▶ **TO DO**: For this exercise, return exactly the lines of the material below that begin at the one with "This screenshot has width=537, height=1191." and stop after the one with "Given: Select step 2 thumbnail 通し作業".

────────────────────────────────────────

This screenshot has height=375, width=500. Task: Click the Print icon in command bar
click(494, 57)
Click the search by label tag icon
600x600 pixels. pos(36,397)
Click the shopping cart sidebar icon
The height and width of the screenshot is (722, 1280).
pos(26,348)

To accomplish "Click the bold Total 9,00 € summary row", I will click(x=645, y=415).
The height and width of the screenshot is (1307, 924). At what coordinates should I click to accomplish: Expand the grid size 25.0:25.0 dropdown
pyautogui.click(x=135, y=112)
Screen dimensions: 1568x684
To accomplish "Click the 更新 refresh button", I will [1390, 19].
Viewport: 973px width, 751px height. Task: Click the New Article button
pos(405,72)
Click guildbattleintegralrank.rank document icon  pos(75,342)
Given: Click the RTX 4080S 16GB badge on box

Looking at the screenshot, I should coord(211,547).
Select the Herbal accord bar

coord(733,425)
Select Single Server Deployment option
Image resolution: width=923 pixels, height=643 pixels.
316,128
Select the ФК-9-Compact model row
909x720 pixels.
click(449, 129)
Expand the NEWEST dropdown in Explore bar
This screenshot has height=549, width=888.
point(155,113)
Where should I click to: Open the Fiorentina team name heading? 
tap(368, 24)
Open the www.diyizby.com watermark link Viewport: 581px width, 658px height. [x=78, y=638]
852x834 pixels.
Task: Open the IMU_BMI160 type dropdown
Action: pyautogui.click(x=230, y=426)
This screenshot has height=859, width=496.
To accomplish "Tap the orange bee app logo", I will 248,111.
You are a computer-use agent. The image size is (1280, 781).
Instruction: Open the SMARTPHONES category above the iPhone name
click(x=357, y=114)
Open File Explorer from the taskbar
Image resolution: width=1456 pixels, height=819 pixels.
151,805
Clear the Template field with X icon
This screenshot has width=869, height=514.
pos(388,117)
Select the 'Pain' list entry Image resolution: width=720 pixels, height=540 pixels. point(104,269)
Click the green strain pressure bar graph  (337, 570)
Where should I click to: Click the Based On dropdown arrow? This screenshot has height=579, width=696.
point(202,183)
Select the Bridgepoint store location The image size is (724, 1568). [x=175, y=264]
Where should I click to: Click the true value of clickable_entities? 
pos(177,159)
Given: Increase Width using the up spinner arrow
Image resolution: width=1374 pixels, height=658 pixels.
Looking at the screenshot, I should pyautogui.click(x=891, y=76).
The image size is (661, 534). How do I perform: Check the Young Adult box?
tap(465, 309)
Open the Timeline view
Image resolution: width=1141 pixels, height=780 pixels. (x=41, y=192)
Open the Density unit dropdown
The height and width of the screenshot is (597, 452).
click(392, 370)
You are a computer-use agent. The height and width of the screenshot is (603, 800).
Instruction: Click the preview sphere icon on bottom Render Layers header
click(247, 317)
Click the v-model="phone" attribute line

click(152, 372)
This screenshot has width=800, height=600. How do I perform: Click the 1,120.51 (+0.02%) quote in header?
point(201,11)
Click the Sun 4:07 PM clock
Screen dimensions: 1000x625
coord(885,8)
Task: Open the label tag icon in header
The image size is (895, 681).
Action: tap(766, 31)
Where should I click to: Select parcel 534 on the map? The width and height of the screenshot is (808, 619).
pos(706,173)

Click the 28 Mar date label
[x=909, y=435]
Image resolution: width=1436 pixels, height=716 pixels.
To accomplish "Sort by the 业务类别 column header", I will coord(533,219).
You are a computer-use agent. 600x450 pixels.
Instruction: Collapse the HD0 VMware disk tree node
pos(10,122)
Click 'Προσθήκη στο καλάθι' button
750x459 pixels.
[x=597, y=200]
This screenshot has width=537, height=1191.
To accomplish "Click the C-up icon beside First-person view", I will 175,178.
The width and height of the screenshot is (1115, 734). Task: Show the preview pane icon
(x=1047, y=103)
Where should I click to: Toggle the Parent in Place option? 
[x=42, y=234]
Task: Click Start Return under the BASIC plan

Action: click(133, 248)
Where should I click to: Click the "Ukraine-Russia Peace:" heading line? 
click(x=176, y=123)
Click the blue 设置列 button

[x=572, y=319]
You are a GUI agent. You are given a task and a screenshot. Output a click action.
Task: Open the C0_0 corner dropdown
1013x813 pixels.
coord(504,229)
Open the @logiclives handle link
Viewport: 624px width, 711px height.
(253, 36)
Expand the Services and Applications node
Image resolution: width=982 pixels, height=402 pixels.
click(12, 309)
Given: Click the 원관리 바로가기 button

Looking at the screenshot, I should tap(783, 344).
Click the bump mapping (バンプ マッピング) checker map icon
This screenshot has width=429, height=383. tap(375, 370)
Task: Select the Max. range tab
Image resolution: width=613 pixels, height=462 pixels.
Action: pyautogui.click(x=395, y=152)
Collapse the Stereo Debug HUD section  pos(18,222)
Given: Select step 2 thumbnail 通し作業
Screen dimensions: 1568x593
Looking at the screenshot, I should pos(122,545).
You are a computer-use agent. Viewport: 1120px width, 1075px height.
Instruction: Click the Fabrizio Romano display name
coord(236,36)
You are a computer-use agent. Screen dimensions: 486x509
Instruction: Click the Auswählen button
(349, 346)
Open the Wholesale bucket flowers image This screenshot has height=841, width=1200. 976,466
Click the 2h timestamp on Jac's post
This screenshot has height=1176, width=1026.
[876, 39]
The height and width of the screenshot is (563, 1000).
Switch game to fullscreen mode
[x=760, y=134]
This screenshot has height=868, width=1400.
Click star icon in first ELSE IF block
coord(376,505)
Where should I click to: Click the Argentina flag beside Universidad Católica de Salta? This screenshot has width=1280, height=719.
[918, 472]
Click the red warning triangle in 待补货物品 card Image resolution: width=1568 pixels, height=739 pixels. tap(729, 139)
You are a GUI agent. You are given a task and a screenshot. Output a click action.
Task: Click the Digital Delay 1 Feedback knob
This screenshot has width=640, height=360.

────────────────────────────────────────

▶ **WRITTEN RESPONSE**:
This screenshot has width=537, height=1191.
To accomplish "Click the C-up icon beside First-person view", I will 175,178.
The width and height of the screenshot is (1115, 734). Task: Show the preview pane icon
(x=1047, y=103)
Where should I click to: Toggle the Parent in Place option? 
[x=42, y=234]
Task: Click Start Return under the BASIC plan

Action: click(133, 248)
Where should I click to: Click the "Ukraine-Russia Peace:" heading line? 
click(x=176, y=123)
Click the blue 设置列 button

[x=572, y=319]
You are a GUI agent. You are given a task and a screenshot. Output a click action.
Task: Open the C0_0 corner dropdown
1013x813 pixels.
coord(504,229)
Open the @logiclives handle link
Viewport: 624px width, 711px height.
(253, 36)
Expand the Services and Applications node
Image resolution: width=982 pixels, height=402 pixels.
click(12, 309)
Given: Click the 원관리 바로가기 button

Looking at the screenshot, I should tap(783, 344).
Click the bump mapping (バンプ マッピング) checker map icon
This screenshot has width=429, height=383. tap(375, 370)
Task: Select the Max. range tab
Image resolution: width=613 pixels, height=462 pixels.
Action: pyautogui.click(x=395, y=152)
Collapse the Stereo Debug HUD section  pos(18,222)
Given: Select step 2 thumbnail 通し作業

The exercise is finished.